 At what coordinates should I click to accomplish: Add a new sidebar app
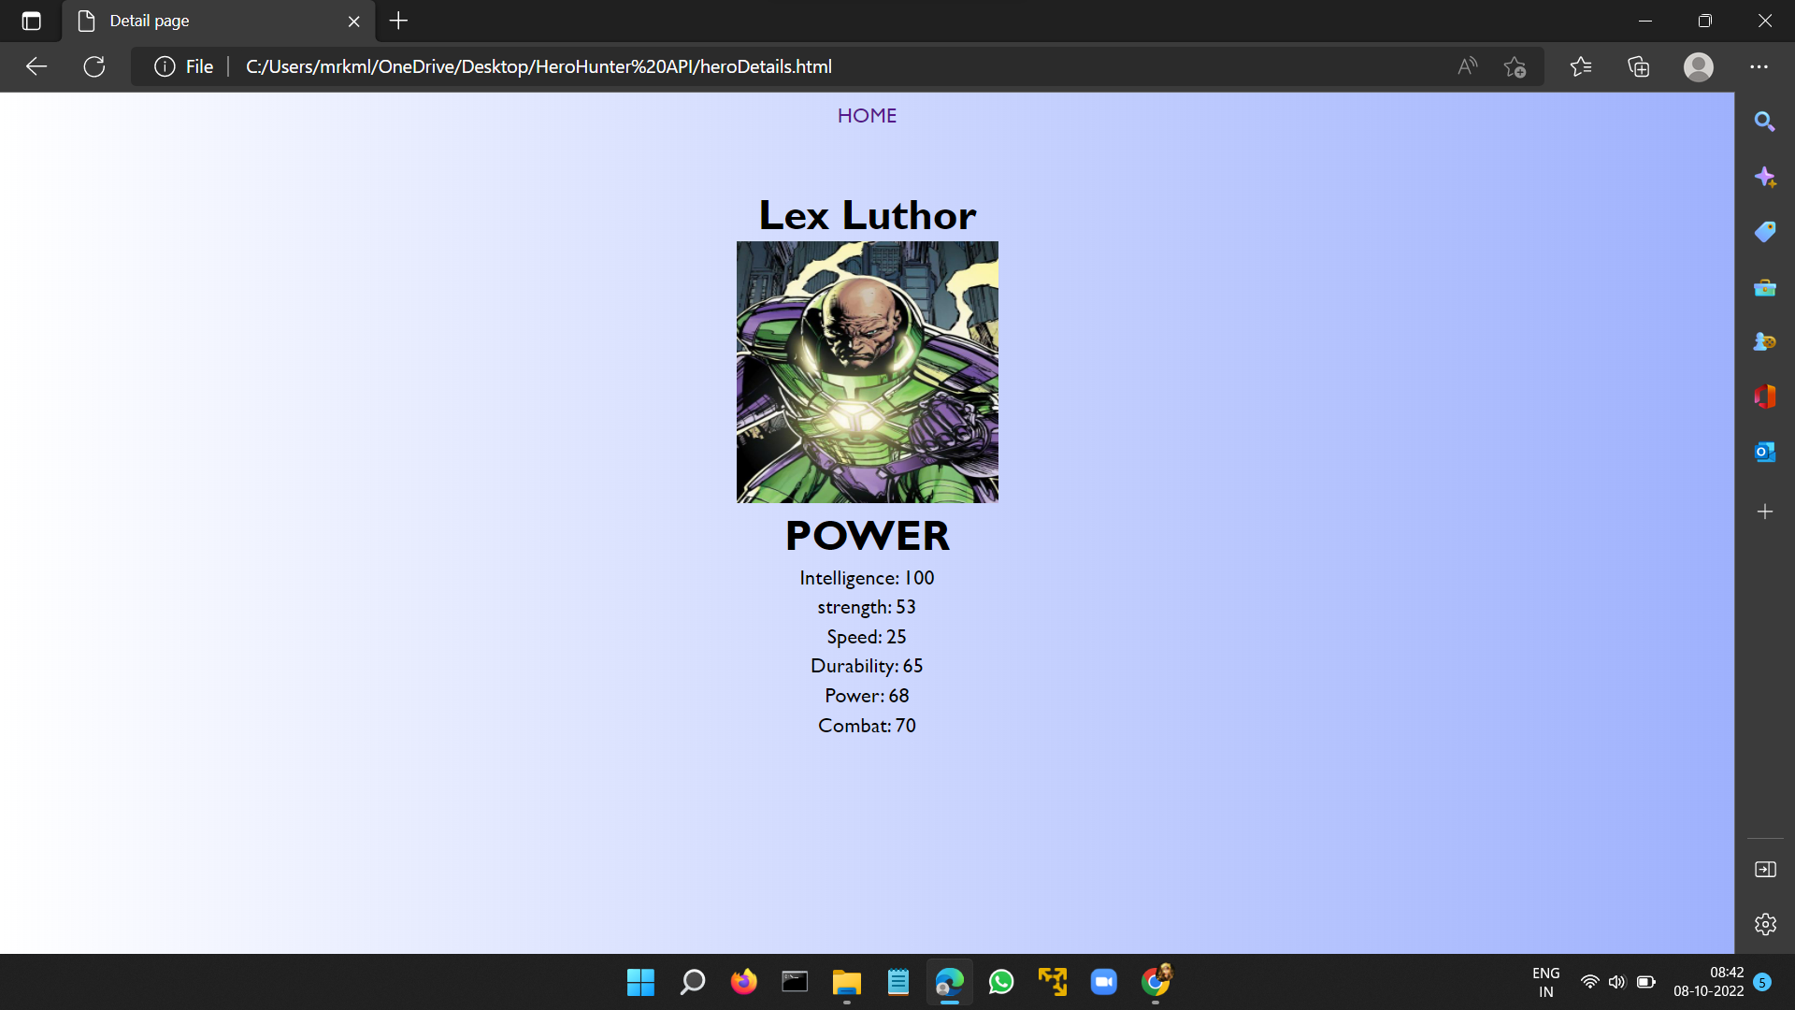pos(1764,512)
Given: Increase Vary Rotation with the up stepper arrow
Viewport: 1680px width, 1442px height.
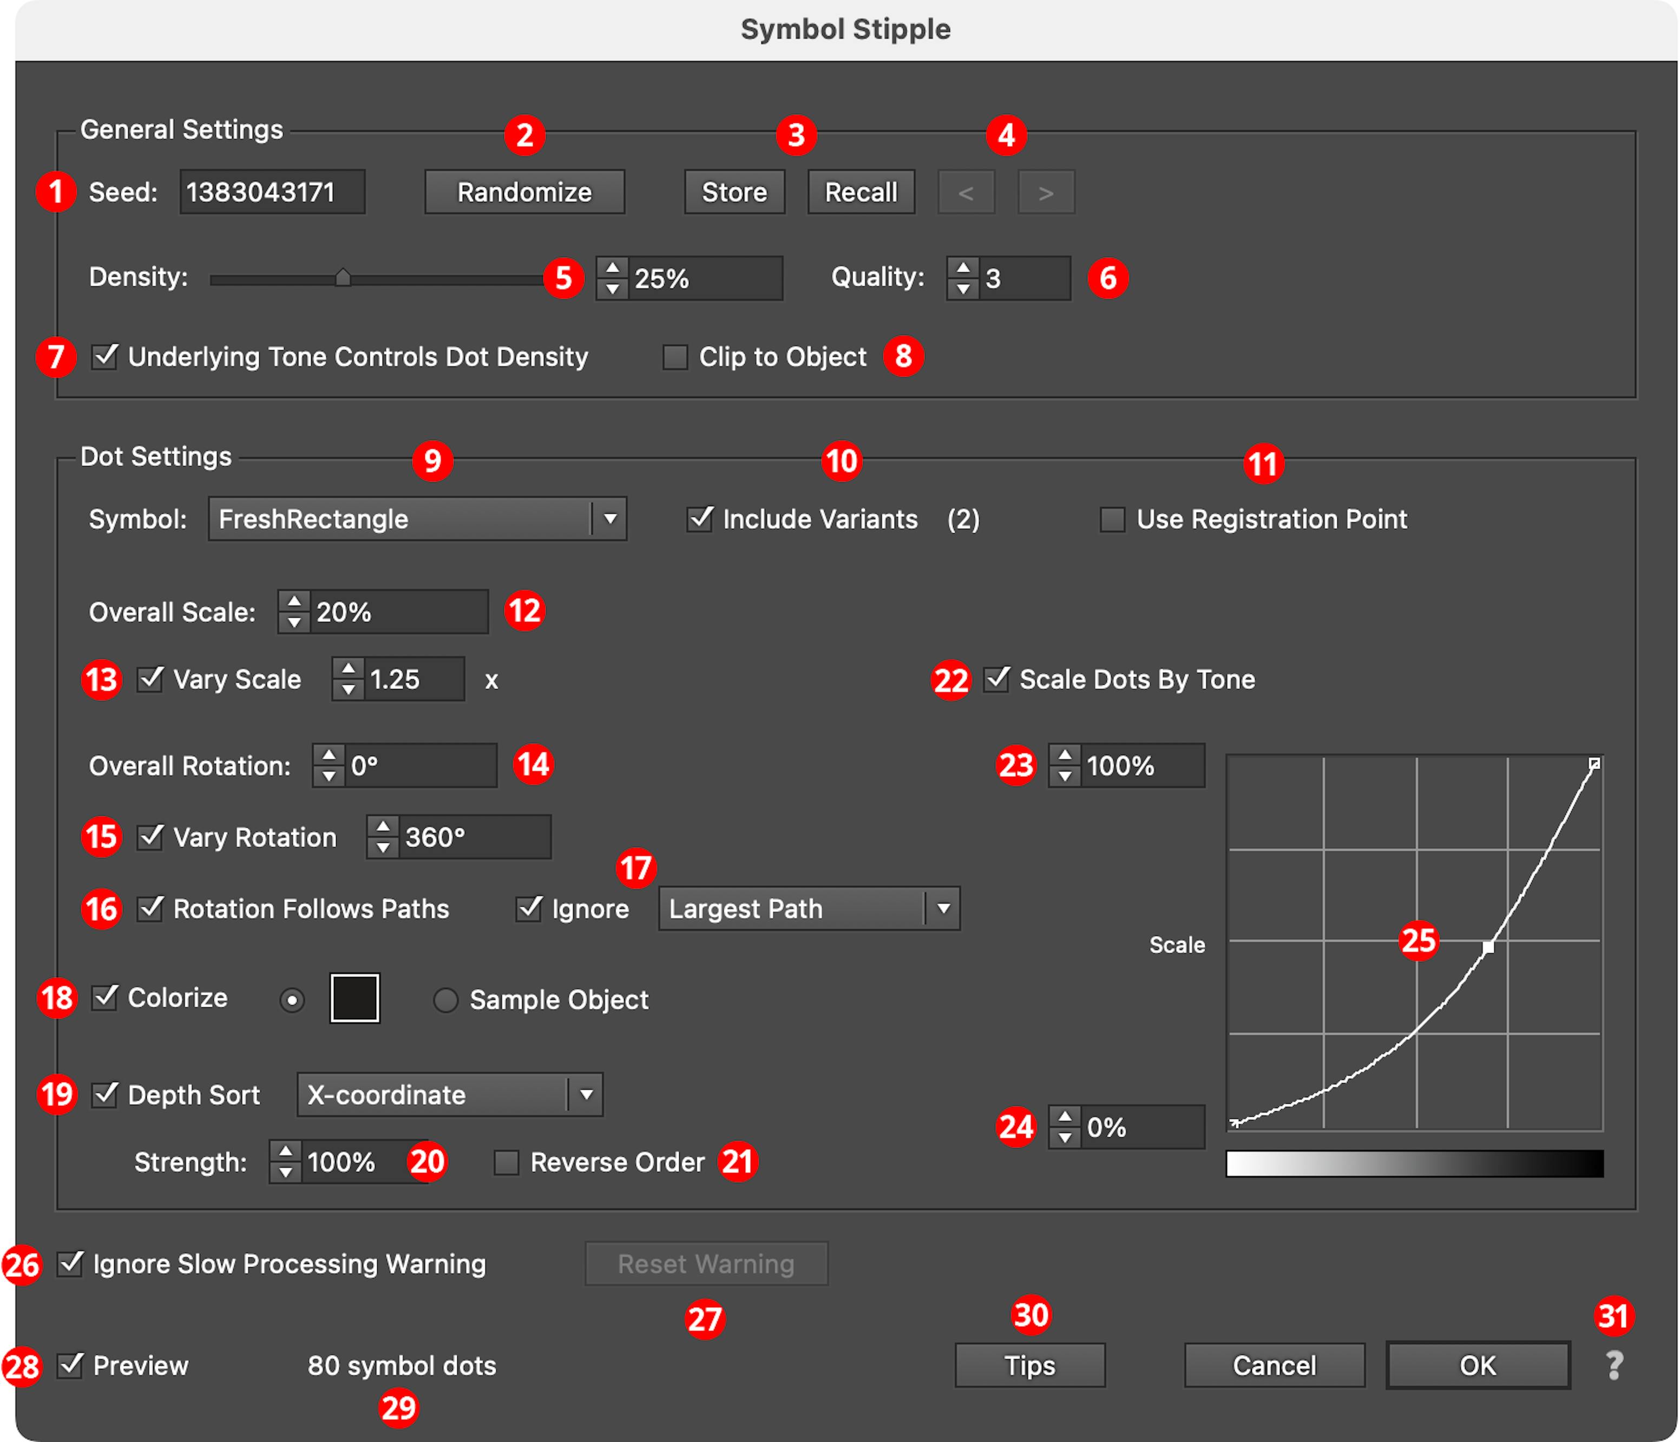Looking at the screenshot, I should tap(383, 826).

# What the exercise asks:
Reproduce each record above by retyping it exactly; omit all images.

# Solution for this exercise:
 At what coordinates should I click to accomplish: Add a new sidebar app
pos(1764,512)
Given: Increase Vary Rotation with the up stepper arrow
Viewport: 1680px width, 1442px height.
Looking at the screenshot, I should tap(383, 826).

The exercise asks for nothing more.